Tex lies in an undignified heap on the ground, where they’d thrown her aside. As if she’s _trash_. There’s a discarded gun lying on the ground next to her, emptied of bullets after Locus or Felix had shot Tex. Kimball lunges forward, her heart hammering in her chest, half afraid of what she’s going to find.

There’s no signs of life in the body as Kimball rips off the helmet, exposing Tex’s android face. There’s marks on it, from when her helmet and visor had been hit, but nothing too serious marring it. It’s the rest of her body that’s riddled in bullet holes, her arm hanging at an awkward angle, as if broken. The electric blue eyes are staring open, lifelessly and Kimball can’t help herself, a sob breaking out of her throat.  

“You should have stayed hidden,” a voice says behind her, and Kimball yelps and drops Tex’s body as a floating white ghostly form appears behind her.

It’s Tex; it can’t be anyone else. Kimball would know that body language anywhere, the curve of the ancient armor. The ghost moves forward, settling down into the body. Suddenly, Tex sits up, her body still awkwardly in Kimball’s arms.

“Tex,” Kimball breathes. The knot of tension in her chest loosens somewhat; she’s never seen Tex’s A.I. form before, but she knows what one looks like because of Epsilon, and it’s not too hard to put the pieces together.
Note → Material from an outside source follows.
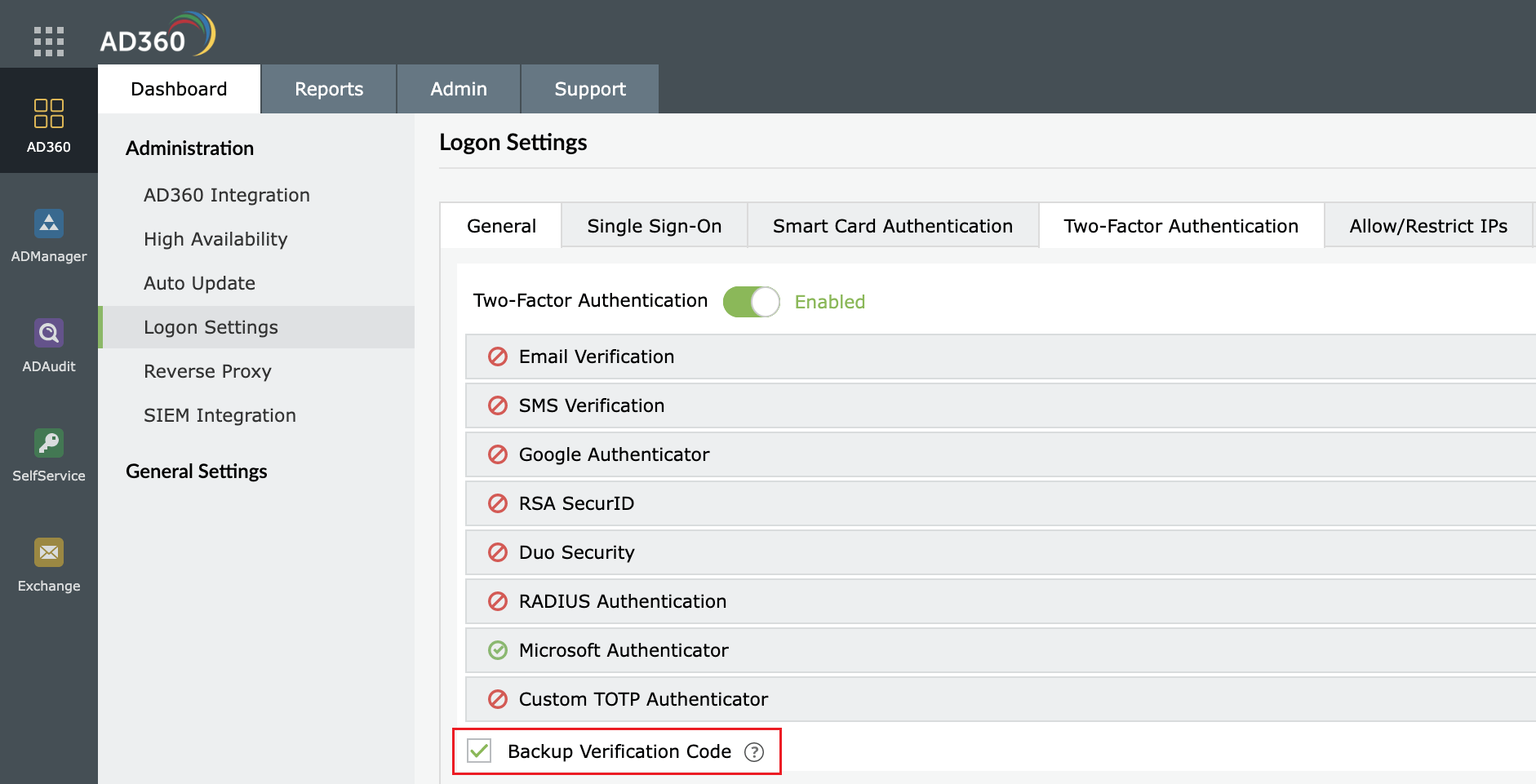Click the green status icon on Microsoft Authenticator

pos(498,650)
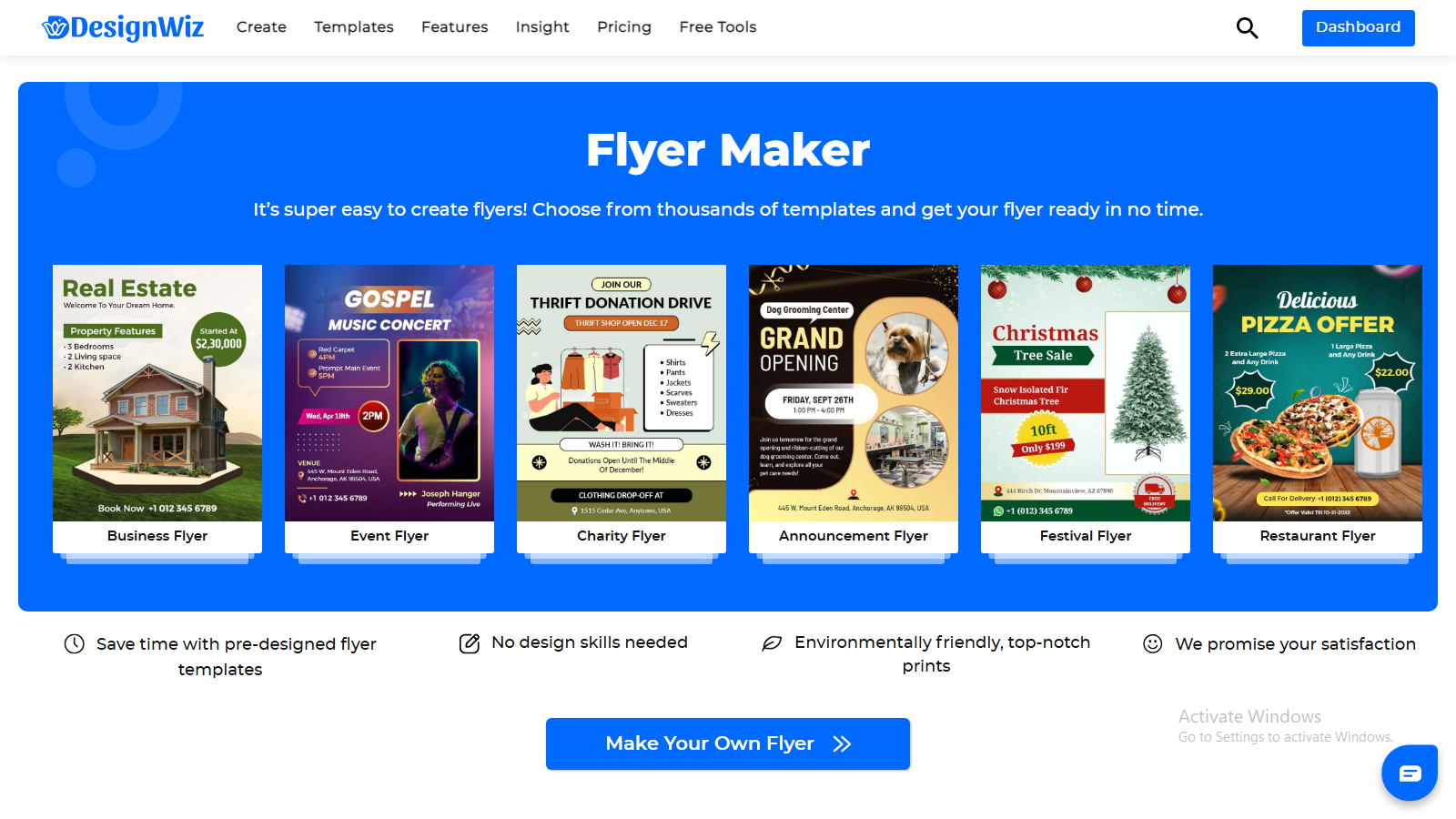The image size is (1456, 819).
Task: Click the search magnifier icon
Action: click(x=1247, y=28)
That was how Tex had fooled them. She had shut down her robotic body by leaving, and that had eliminated any potential life signs that Felix and Locus would have checked for.

Tex hadn’t died because of her, hadn’t died to protect Kimball and the sword, to stop Felix and Locus from killing her entire planet. Kimball half wants to laugh, half wants to cry. They’ve _won_ this round.

“Aw, were you worried?” Tex laughs, pulling herself up further, until she’s on her knees, facing Kimball. The mechanical rise and fall of Tex’s chest sounds labored, and Kimball tries not to think about the damage done to Tex’s body. Even if it didn’t kill her… she thinks she can hear the whir of fan blades and the scratch of gears.

“Yes!” Kimball snaps, fingers digging into Tex’s shoulders. _God_ , there are still bullet holes in her armor, the red-tinted oil making the armor slick. It shouldn’t look so similar to blood, and yet… it was enough to fool Felix.

Tex’s face flickers with emotion. Her eyes soften slightly, and she reaches out to cup Kimball’s face in an armored hand. Kimball leans into it unthinkingly, even though the hand is streaked with the fake blood.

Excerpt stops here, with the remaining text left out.